Warming up to the mashup will likely happen with the younger generation who has perhaps already built mashups for their personal use and now want to extend that technology to the job.
But besides often committing the mistake of assigning mashups to IT, organizations will often apply mashups to the wrong problem. The issue partly stems from semantics, said Crupi, because mashups are about combining - not integrating - data. Merely combining data suggests that it gets delivered to the user in a consumable form that requires minimal transformation and cleansing. "If it's in the form that it just requires minor tweaks... then it's a prime candidate for mashups," said Crupi.
Assigning mashups to the wrong problem is also a result of "unfortunate hype" around the technology, said Bowden. He advises against using mashups for applications requiring high security and that cater to a large volume of users like online e-banking.
In fact, the mashup is generally seen as "a good-enough application" that just meets the needs of a group of users to get the job done, said Bowden. Mashups are a tactical - not strategic - approach to problems that would never get addressed through the IT department's normal development process, he said.
Bowden has observed enterprise adopters of mashups to be cross-industry where the requirement is to obtain customized data in a time-critical fashion. The technology is also often seen in businesses that want employees to be informed about market intelligence, competition, price change, stock changes, and the economic environment for instance. "If you want to be engaged in more than once a month updates, this really helps you accomplish that," said Bowden.
But for a business to reap value from a mashup, the technology has to render something new to the user. "It's not about mashing up hundreds of data sets. The importance here is getting the right data," said Andreasen. An organization that uses the same data feed providers as its competitors can't expect to derive novel business decisions from stale information.

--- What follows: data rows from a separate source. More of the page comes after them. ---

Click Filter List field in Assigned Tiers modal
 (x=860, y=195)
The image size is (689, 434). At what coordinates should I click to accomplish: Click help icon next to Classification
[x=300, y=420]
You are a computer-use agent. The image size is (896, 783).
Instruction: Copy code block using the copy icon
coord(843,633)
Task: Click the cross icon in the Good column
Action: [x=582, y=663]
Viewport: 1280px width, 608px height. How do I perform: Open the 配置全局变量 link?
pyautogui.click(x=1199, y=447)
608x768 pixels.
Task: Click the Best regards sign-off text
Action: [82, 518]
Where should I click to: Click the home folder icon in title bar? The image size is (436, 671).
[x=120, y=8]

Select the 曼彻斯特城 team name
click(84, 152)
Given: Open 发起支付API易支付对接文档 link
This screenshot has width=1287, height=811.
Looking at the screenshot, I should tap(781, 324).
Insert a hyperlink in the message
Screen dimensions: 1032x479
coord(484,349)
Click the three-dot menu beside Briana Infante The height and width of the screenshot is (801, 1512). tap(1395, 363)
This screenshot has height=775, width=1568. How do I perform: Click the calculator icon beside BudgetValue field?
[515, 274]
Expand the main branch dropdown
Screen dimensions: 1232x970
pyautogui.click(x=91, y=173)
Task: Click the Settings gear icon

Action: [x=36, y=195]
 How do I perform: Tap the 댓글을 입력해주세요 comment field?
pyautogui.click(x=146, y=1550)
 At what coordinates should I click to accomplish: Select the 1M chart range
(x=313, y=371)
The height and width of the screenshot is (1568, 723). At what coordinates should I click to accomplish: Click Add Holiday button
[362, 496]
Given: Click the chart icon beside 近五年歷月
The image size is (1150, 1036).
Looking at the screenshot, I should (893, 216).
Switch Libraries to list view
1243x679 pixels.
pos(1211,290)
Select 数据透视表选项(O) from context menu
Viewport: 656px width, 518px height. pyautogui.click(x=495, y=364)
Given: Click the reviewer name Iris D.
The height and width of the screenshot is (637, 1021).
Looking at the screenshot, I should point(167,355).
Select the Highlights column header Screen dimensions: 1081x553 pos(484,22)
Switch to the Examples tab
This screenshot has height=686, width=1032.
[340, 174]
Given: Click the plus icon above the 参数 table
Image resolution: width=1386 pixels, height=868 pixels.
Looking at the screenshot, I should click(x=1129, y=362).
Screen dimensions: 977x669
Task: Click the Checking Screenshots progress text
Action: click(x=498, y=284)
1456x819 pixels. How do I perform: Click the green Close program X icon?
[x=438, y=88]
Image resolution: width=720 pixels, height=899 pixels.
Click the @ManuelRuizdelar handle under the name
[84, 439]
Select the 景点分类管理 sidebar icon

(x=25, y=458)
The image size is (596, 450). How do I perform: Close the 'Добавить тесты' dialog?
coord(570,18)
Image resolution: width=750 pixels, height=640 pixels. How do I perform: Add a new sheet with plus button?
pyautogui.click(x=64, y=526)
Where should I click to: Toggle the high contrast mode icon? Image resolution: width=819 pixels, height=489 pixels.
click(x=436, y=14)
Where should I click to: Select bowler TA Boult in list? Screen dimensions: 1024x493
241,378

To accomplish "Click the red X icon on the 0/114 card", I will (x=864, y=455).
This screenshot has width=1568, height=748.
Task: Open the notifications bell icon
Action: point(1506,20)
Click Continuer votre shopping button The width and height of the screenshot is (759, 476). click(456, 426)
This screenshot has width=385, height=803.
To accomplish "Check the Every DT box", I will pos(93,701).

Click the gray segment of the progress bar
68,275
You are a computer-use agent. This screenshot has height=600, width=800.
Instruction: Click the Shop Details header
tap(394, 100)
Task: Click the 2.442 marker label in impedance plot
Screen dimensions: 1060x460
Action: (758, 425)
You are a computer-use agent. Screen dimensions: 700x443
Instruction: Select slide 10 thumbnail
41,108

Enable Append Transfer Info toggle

While some data sources may be more legitimate than others, Andreasen said that mashups really only work if IT grants the business user some degree of freedom to build mashup creations using the plethora of available sources on the Web. "Mashups are about being creative and finding new ways to solve problems more efficiently," he said.
But there needs to be a balance between enabling user creativity and security and governance. The danger lies in assuming enterprise mashups are like consumer mashups because, said Crupi, in the "enterprise, everything has to move behind the firewall and in the data centre, so security and governance are the ultimate design tenants that have to be in the infrastructure."
"One of the big missteps that we see is trying to implement mashups without any notion of security and governance in place," said Crupi. He added that part of the problem is that mashups are an SOA-style service, and there has yet to be a standard way to instill security and governance into an SOA infrastructure given the loosely-coupled design.
Nair said that although point solutions exist for dealing with the governance issue surrounding mashups, there is enough of a lack of complete products to make IT a little queasy.